岡咲:第2期は一貫して、リムルの「男としての顔を見せる」が、私の目標なんです。リムルは無性別なキャラクターですが、第1期ではかわいくて面白かったリムルが、第2期ではみんなを守るために凛々しくカッコよくなっていく。作画においても、まなざしの力強さを描いてくださっているので、そこに食らいついていけるような声のお芝居を目指したいと思っています。魔王になったリムルの圧力、迫力みたいなものを出していきたいです。

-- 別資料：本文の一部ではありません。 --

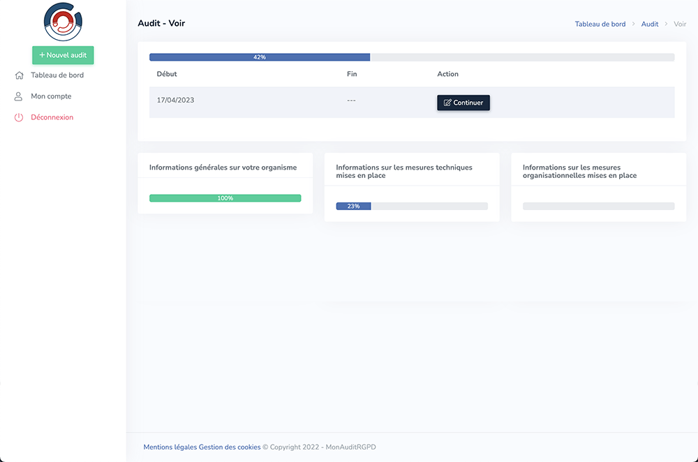Open Tableau de bord in the sidebar
Screen dimensions: 698x462
tap(57, 75)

――岡咲さんにとって初主演作となる『転スラ』がこうして長期のシリーズになることには、どんな想いがありますか。

岡咲:本当にありがたいです。リムルが成長するのにあわせて、私も一緒に『転スラ』で成長させていただいています。役者としても成長させてもらっていますし、イベントに出させていただいたり、雑誌の取材撮影、グッズの紹介、ゲームのコラボ、声優さんがやっていらっしゃるお仕事を、ほぼ『転スラ』を通じてデビューさせていただきました。海外にも行かせていただきましたし、人間としても育てていただいています。私が声優になってやってみたいキャラクターが、男の子と人外だったんですよ。

――夢が叶いましたね。リムルはスライム(人外)ですし、男の子みたいなキャラクターでもあるし。

岡咲:そうですね。リムルは性別がないとはいえ、ボーイッシュなキャラクターなので、夢が叶いました。あと、もうひとつの夢は、子どもに夢を与えられるアニメに出たい、です。私も毎日、学校に通う元気をアニメからもらっていて、中学生のころから声優を夢見てきたんです。その夢も『転スラ』で叶いました。自分が声優としてあこがれていたこと、やってみたかったことをたくさん叶えてくれた作品なので、本当にこの作品に巡り合えて嬉しいです。これからも、リムルに全力を注いでいきたいと思います。